Friday, February 6, 2009
Thursday, February 5, 2009
Milton, South Otago, New Zealand, that is. Where they tell it like it is.
We passed through Milton on the way back from Gore. Which was terrific, by the way.
The Butchers Museum at Milton was not open. I was disappointed because I'm pretty sure my Uncle who lived in Milton used to be a butcher.
Another feature of Milton these days is the new prison, referred to as the "Milton Hilton". Here's the turnoff.
Milton is in the Clutha District which is a long way away from the ratrace.
Wednesday, February 4, 2009
Gore. Host of the Country Music Gold Guitars awards.

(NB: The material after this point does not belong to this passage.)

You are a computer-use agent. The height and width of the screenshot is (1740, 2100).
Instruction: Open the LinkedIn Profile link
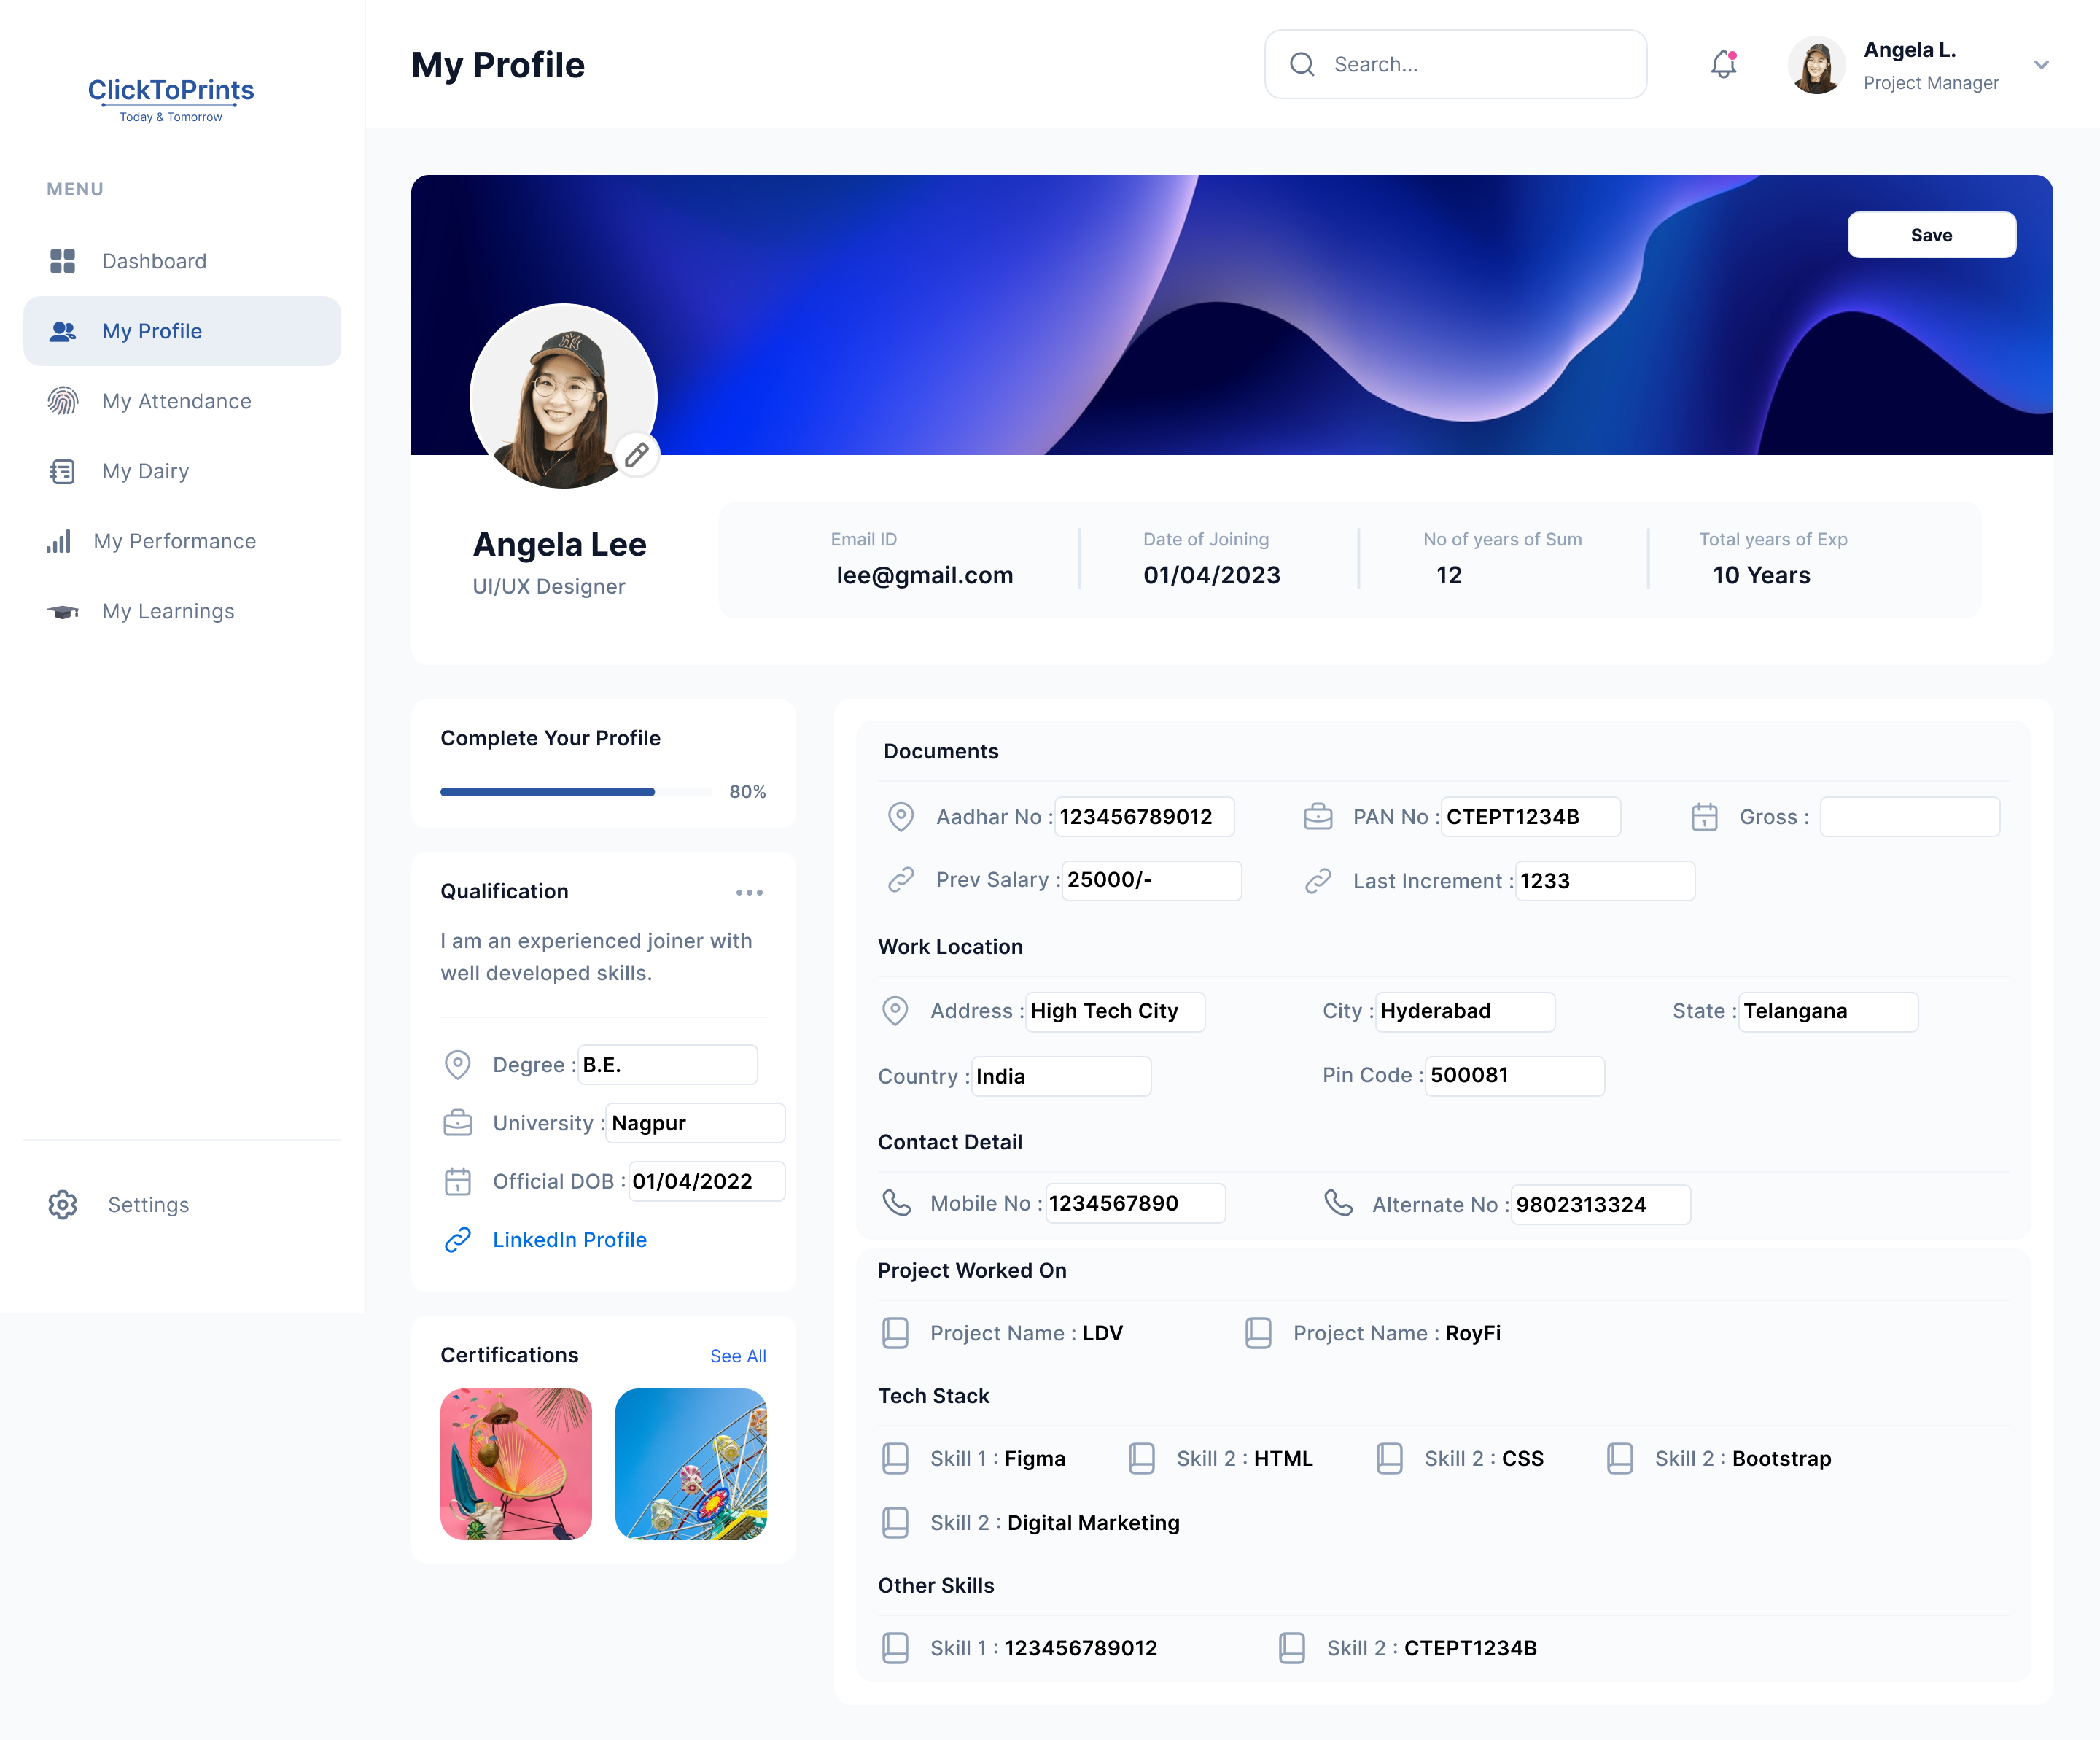pyautogui.click(x=569, y=1239)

Gore - surrounded by the Hokonui Hills, and yes there is a Hokonui Moonshine Museum.
The public toilets in Gore used to be divided into three: Men, Women, and Boys.
Nearby is the "Gore-Clinton highway", and the Old Mandeville Airfield Aviation Museum.
Gore, and the Mataura River that flows through it, featured in Dunedin writer Vanda Symon's first novel Overkill.
But the reason I'm going to Gore today is to visit the wonderful Eastern Southland Gallery with its John Money Collection and its Ralph Hotere Gallery.
I love Peter Peryer's work. He is a NZ photographer deserving of superlatives - as you can see by the shots he generously uploads up on his blog.